Sur Curioos, on trouve de tout. Des affiches à l’esthétique des comics vintage de Butcher Billy. De jolis posters d’animaux originaux, pour des chambres d’enfants. Des affiches colorées sur New York ou Londres, comme celles de Yoni Alter. Des tentatives un peu plus expérimentales, ou fantastiques. Ou encotre les tableaux Hipster Kits d’Alizée Lafon, qui plairont aux cinéphiles.

Nous ne vendons que des séries limitées ou numérotées, signées, avec certificat d’authenticité”, précise Mathieu Valoatto. Le panier moyen est de l’ordre de 200 dollars.

L’histoire de Curioos doit beaucoup à un blog, plus précisément un Tumblr sur l’art numérique, que Mathieu Valoatto avait lancé en 2011. Son succès lui a donné l’envie de le transformer en site marchand, et d’inviter certains artistes à y vendre leurs oeuvres.

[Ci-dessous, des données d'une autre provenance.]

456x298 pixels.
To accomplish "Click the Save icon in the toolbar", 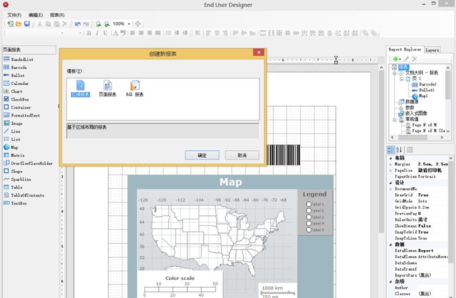I will point(27,24).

Curioos est lancé en 2012, avec l’aide d’investisseurs qui misent 500.000 dollars sur ce projet. En novembre de la meme année, Mathieu Valoatto débarque à New York, “en poisson pilote”, avec l’objectif d’y faire grossir sa société.

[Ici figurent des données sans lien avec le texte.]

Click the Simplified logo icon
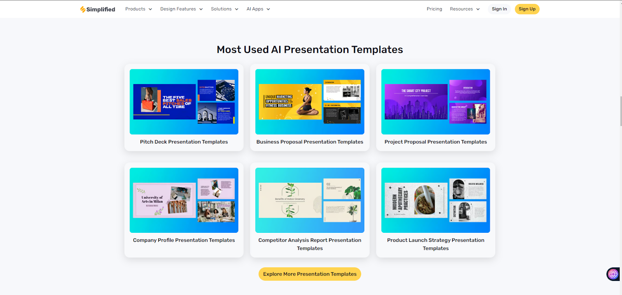 83,9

Et cela semble plutôt marcher. La start-up réalise la moitié de ses ventes sur son site, et l’autre via des distributeurs (sur des plateformes comme Gilt ou Fancy). Le patron reste discret sur ses chiffres, mais concède que sur une vente éphémère Gilt, il peut écouler jusqu’à 500 posters. “Pour l’instant nous ne sommes pas rentables, mais on devrait y arriver courant de l’année prochaine.” Dans les règles de l’art.